Poor Sadie, Fredle thought. Nobody was saying anything about any baby and he knew what that meant. Angus wasn’t being very sympathetic, either.
Missus said, “Turn off the lights, will you? We don’t want to wake the baby.” Suddenly the light disappeared and the colors disappeared with it. Once again the kitchen was in shadowy darkness. This gray world, which had once been the only world he knew, now made Fredle sad, maybe because now he knew what he wasn’t seeing.
“I’m worn out, aren’t you?” Mister asked. “What a night.”
“Exhausted,” Missus agreed.
Behind his sadness, an idea was barking at Fredle, trying to get his attention. It barked and barked until at last he listened to what it wanted to tell him: You can’t wake up a baby that has been pushed out and left to went. You can’t wake up something that isn’t alive and asleep.
Fredle was shocked. He was shocked and surprised and then he was so excited he thought he might bark, himself. The baby had been fixed and brought back home. Sadie had been right. Everything was all right, after all.
Without waiting any longer, he ran back to the mousehole behind the stove, and from there he climbed back up to his nest, his mind awhirl with a jumble of new ideas. The baby had been sick and the humans had kept it with them. They would keep it until it got better, whenever it was sick. Sadie had had a broken leg, like his grandmother, and a vet—whatever that was, it must be a human who fixed broken things—had fixed it for her. That was the way humans did things. Fredle didn’t know what to think.
But when Fredle woke up the next evening, he knew just exactly what he thought. He thought: Mice don’t know everything. He thought: Some of the rules are wrong. OK, maybe not wrong so much as unnecessary. Not all the rules, and maybe not wrong for all mice, but definitely wrong for some. That cheered him up. Another cheering thought was other creatures had some good ideas, and he already knew some of them.
Fredle needed cheering up because he was beginning to understand that with this living in light that was always gray and dim, with there being almost no color all around him all the time, and no stars, either, with rules that told you how you had to act even if you wanted to act differently, and with living among mice who were always so frightened and cautious that if you even said a mouse could act differently they would push you out—with all of these things … What about with all these things? he asked himself, but without any curiosity. He didn’t want to know the answer to that question. These were uncomfortable and unhappy thoughts he was having. They made Fredle wish he didn’t have to be a kitchen mouse, and what could he do about that?
What could he do, anyway, about anything? he wondered, but again without curiosity, since he already knew the answer, which was: Nothing. What could any mouse do? he asked himself hopelessly.

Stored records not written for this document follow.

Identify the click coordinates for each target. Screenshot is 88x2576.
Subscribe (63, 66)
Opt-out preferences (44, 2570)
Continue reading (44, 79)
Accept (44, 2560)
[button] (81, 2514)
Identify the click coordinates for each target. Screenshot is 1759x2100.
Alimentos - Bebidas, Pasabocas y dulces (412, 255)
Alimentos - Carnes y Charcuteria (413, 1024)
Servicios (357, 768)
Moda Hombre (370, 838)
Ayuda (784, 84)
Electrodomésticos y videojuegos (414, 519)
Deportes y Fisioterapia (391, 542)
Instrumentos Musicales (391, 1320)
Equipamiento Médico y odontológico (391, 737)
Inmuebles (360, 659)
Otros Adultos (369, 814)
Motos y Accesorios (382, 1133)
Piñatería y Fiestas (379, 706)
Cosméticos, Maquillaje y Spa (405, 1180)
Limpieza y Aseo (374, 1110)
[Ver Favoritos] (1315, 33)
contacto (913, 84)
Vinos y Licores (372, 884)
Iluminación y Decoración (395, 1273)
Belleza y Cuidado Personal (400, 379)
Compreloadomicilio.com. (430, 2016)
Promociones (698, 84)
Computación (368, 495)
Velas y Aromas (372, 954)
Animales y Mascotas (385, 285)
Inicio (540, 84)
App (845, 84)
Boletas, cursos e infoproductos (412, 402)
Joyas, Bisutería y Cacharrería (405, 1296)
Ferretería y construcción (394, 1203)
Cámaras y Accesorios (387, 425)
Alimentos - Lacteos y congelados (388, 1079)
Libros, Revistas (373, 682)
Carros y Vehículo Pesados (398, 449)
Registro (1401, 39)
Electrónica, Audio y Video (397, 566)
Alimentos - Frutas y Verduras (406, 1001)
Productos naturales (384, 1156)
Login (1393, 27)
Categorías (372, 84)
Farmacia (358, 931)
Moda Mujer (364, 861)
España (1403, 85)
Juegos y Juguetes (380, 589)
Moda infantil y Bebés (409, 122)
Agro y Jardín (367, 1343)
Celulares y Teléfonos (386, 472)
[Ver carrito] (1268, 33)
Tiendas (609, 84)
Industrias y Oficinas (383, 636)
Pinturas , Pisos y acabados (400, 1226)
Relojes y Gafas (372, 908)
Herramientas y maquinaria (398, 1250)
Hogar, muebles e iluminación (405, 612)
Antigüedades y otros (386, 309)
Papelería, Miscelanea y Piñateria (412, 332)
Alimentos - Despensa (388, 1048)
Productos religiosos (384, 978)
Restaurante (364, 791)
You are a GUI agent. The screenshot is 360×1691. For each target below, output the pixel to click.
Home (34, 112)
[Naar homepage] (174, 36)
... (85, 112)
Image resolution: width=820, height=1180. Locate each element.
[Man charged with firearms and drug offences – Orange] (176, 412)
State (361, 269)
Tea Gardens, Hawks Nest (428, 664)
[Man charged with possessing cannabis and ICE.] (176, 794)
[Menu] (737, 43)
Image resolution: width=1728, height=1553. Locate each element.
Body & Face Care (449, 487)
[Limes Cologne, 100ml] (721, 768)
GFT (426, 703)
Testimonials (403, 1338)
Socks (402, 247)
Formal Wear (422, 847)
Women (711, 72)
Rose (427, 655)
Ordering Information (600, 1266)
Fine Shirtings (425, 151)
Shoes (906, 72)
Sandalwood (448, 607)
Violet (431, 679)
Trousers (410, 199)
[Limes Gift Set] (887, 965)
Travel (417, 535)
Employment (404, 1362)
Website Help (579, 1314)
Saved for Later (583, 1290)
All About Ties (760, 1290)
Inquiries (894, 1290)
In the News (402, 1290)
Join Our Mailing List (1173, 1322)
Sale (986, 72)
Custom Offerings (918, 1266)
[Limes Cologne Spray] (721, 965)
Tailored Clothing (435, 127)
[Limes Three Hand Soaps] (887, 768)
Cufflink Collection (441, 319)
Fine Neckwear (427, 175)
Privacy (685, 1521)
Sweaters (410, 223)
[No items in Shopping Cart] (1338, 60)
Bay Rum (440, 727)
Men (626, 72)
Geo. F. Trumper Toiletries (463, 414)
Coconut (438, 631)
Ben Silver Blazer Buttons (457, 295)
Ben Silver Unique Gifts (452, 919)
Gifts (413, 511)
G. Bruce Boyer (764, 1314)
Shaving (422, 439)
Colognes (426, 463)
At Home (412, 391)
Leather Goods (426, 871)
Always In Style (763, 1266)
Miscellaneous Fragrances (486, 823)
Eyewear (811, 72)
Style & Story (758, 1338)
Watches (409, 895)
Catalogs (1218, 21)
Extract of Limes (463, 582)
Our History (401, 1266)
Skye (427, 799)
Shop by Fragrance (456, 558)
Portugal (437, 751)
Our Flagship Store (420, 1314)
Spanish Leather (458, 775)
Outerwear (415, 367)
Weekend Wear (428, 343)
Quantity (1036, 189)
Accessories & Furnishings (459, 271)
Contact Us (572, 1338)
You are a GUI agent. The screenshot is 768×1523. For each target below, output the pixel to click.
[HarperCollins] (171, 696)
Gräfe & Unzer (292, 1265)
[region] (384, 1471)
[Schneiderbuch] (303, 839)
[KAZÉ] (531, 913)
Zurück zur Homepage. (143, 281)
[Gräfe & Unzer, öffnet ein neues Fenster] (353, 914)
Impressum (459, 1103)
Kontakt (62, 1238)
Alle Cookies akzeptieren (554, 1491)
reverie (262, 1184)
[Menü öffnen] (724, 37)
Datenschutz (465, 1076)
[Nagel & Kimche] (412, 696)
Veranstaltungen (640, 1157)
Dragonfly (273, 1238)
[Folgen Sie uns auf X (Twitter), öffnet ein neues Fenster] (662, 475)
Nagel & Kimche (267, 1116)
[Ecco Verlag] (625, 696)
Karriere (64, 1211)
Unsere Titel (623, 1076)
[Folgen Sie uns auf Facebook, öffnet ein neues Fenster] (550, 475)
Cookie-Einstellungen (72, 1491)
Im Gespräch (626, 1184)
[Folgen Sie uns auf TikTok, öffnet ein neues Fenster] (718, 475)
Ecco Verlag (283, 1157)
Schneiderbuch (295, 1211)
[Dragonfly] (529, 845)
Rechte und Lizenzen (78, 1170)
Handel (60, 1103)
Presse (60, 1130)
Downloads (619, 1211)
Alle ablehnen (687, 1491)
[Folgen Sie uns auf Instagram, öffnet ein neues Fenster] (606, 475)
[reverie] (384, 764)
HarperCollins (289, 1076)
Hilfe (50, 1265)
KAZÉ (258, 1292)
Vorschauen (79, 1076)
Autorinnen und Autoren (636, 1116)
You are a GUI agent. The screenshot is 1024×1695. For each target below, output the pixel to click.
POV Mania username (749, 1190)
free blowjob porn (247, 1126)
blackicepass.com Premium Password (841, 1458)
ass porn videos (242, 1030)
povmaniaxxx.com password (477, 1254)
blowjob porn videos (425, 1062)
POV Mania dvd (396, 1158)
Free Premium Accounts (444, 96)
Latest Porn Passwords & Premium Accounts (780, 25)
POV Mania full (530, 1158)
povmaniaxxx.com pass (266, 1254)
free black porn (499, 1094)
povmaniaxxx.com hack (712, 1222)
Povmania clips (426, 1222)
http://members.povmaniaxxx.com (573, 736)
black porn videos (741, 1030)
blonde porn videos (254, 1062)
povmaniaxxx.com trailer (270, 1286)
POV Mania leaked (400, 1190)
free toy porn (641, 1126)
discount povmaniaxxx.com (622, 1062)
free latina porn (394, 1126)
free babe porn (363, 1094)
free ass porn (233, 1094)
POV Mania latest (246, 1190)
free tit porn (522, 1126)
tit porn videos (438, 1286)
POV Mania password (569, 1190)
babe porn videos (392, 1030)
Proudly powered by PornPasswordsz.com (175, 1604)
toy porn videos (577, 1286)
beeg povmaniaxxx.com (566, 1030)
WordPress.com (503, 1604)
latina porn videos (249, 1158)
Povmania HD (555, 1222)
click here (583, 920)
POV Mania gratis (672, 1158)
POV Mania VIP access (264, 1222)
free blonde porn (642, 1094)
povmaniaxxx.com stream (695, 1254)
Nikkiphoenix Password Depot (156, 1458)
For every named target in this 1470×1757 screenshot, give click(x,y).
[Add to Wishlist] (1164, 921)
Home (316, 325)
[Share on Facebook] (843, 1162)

The answer to that question came, quickly and clearly, in his own voice from inside his own head, and Fredle barely had time to work out a plan before the nest began to wake up for the night.
The first mice he spoke to about the idea were his mother and father. He would have preferred to speak to all the kitchen mice at once, but unlike the cellar mice they didn’t gather all together. It was too dangerous out in the kitchen and there was no room within the walls.
“Father?” Fredle began.
“Now what?”
“What if I were to go back outside? That’s where I’ve been and you can see that I’ve survived, so what about if I did go back? And what if I took some mouselets with me? There’s lots of room outside.”
His territory behind the lattice would be a good place for mouselets to run around and play, and grow strong and healthy. They could make as much noise as they wanted to in the territory behind the lattice.
“Grandfather could come with me,” Fredle added.
“Mice stay in the nests they were born in. You know that as well as I do, Fredle,” Father said.
“And I’m about two and a half steps from went,” Grandfather said. “What would be the point?”
Fredle ignored his father. He thought of Rilf and the Rowdy Boys and said to his grandfather, “You could see the moon, before. Wouldn’t you rather have seen the moon, before you went?”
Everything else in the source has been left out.